ТЕКСТ:
____
Голоса поэтов смешиваются в моем воспоминании с голосами тех, кто мне их впервые преподносил: есть определенные шедевры немецкой романтической школы, которые я не могу читать, не услышав вновь интонаций глубоко взволнованного и полнозвучного голоса Милейн. Она, пока мы были детьми и нам было еще трудно читать самим, имела обыкновение читать нам вслух. При этом все проходило чрезвычайно уютно и непринужденно: Милейн лежала на софе, и иногда вторгалась кухарка, чтобы обсудить меню на следующий день. Но такие домашние перебои не могли нарушить очарование, которое исходило от сказок братьев Гримм или чудесных фантастических вещей Тика{65}, Брентано{66} и Гофмана.

Милейн довольно умело вызывала определенные призрачные настроения; Оффи, разумеется, была еще искуснее и динамичнее. Наш литературный контакт с ней начался относительно поздно: мне было примерно двенадцать, когда предприимчивая бабушка однажды в дождливое воскресенье после обеда предложила, дабы скоротать долгие часы между обедом и чаем, почитать нам один рассказ Диккенса. Она выбрала «Рождественский вечер»; успех был полный. С того момента час Диккенса стал регулярным. В последующие годы для нас понятие «Диккенс» и «воскресное послеобеда» были неразрывно связаны друг с другом.

Оффи, бывшая звезда театра Великого герцога в Мейнингене, умела превосходно характеризовать разнообразные типы мира Диккенса. Голос ее звучал дребезжаще и сварливо, когда она воплощала язвительную старую деву; она становилась елейной или резкой, кряхтящей или мелодичной в зависимости от характера и ситуации. Известные забавные чудаки со своими языковыми ошибками и гримасами оживали перед нами, тогда как злодеи тотчас распознавались по коварной мимической игре. Короче, это было первоклассное представление, и мы наслаждались им очень. Мы надрывались от смеха над некоторыми эпизодами «Пиквикского клуба», были в восторге от «Дэвида Копперфилда» и почему-то находили исторический роман «Повесть о двух городах» (в действительности одно из самых слабых произведений Диккенса) еще более увлекательным, чем «Приключения Оливера Твиста».

С театральным темпераментом Оффи конкурировать не мог никто. И все же спокойному голосу Волшебника мы внимали с еще большим благоговением. Иногда – не очень часто – он вопрошал нас с некоей торжественной небрежностью, не почитать ли нам немного после ужина – «если у вас нет других планов», как он добавлял наполовину в шутку, наполовину из рассеянной вежливости.

Других планов у нас не бывало. На душе у нас становилось как-то празднично, когда нам дозволялось вступить в его кабинет, где характерный аромат библиотеки смешивался с запахом его сигары. Книжные шкафы были переполнены; новые публикации приходилось громоздить на столах, стульях и скамьях. Волшебник, усмехаясь, покачивал головой при виде такого изобилия. «Продуктивность моих дорогих коллег принимает характер бедствия, – замечал он весело и одновременно озабоченно. – Мне б и в самом деле надо заиметь новый книжный шкаф. Наверху на вашей маленькой предфасадной площадке для завтраков было бы, наверное, самое подходящее место».
____
МАТЕРИАЛ:
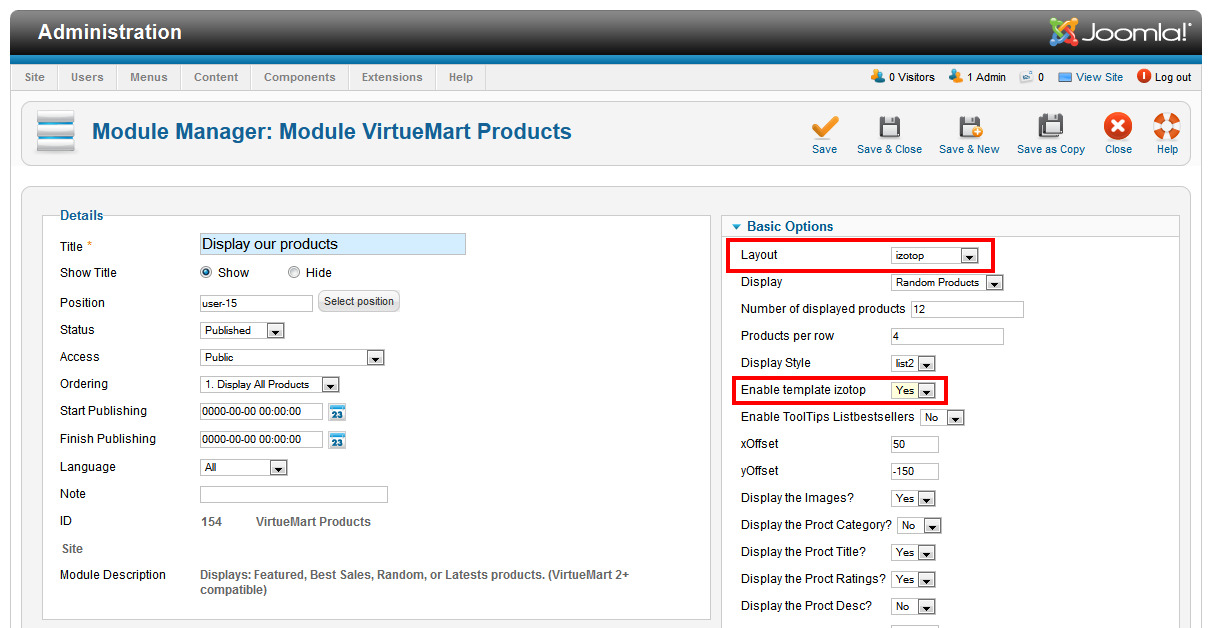Open the Finish Publishing calendar picker
Viewport: 1212px width, 628px height.
pyautogui.click(x=337, y=440)
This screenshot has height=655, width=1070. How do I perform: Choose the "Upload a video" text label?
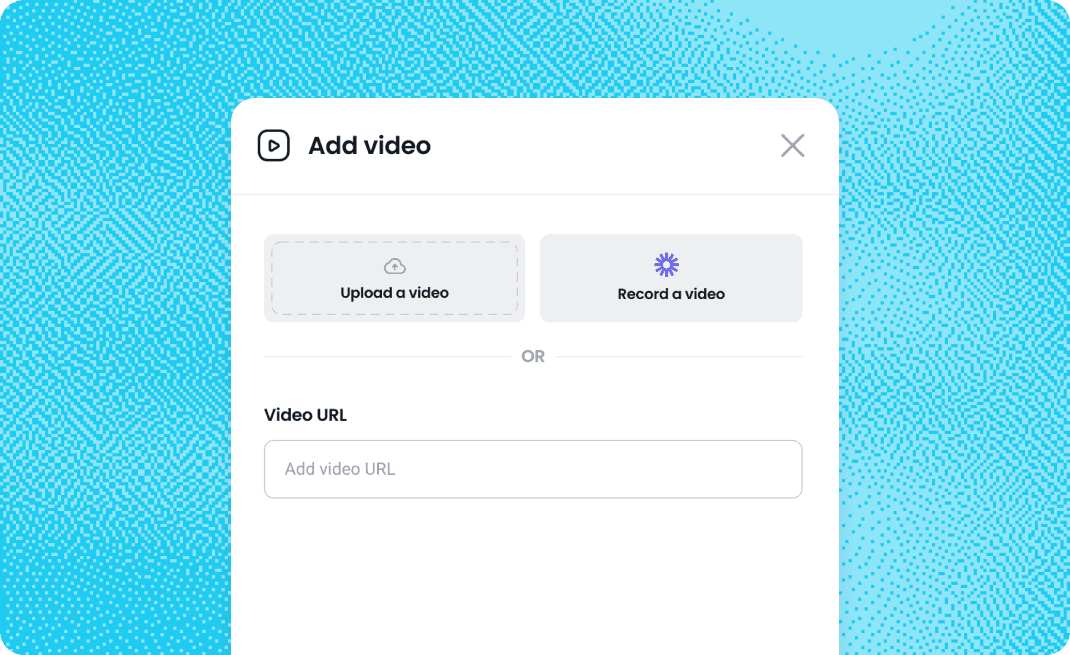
____
ЗАДАНИЕ 1: Определите, соответствуют ли тексту о чтении вслух в детстве утверждения (а), (б) и (в); для каждого ответьте «да» или «нет» и приведите точную цитату, которая это решает. (а) Оффи начала читать детям Диккенса, когда рассказчику было около двенадцати лет. (б) Первым произведением Диккенса, которое прочла детям Оффи, был «Дэвид Копперфилд». (в) Волшебник читал детям вслух каждый вечер после ужина.
ЗАДАНИЕ 2: Ответьте по тексту о чтении вслух в детстве, кем была Оффи в прошлом.
ЗАДАНИЕ 3: Продолжите воспоминания о чтении вслух в детстве, начав сразу после их последней фразы.

ОТВЕТ 1:
(а) Да: «мне было примерно двенадцать, когда предприимчивая бабушка однажды в дождливое воскресенье после обеда предложила, дабы скоротать долгие часы между обедом и чаем, почитать нам один рассказ Диккенса».
(б) Нет: «Она выбрала «Рождественский вечер»; успех был полный».
(в) Нет: «Иногда – не очень часто – он вопрошал нас с некоей торжественной небрежностью, не почитать ли нам немного после ужина».

ОТВЕТ 2: Оффи была звездой театра Великого герцога в Мейнингене.

ОТВЕТ 3:
Мы смеялись. Это было так свойственно ему – говорить о передней на втором этаже, где мы пили свой чай, как о «вашей маленькой предфасадной площадке для завтраков». И как типично для Волшебника – этот внезапный интерес к месту расположения нового книжного шкафа! В общем он относился совершенно безразлично к тому, что происходило в доме. Ни новый холодильник, ни наши отремонтированные велосипеды не могли пробудить его любопытство. Но как только речь заходила о его частной, личной жизненной сфере – его гардеробе или библиотеке, – каждая деталь казалась ему исключительно важной. Его раздражало, его просто оскорбляло, если он обнаруживал какой-нибудь мелкий предмет с письменного стола не на своем привычном месте; тот самый Волшебник, который был способен не заметить где-нибудь в доме несколько новых кресел, сетовал, если со слепых глаз его гомеровского бюста плохо стерта пыль.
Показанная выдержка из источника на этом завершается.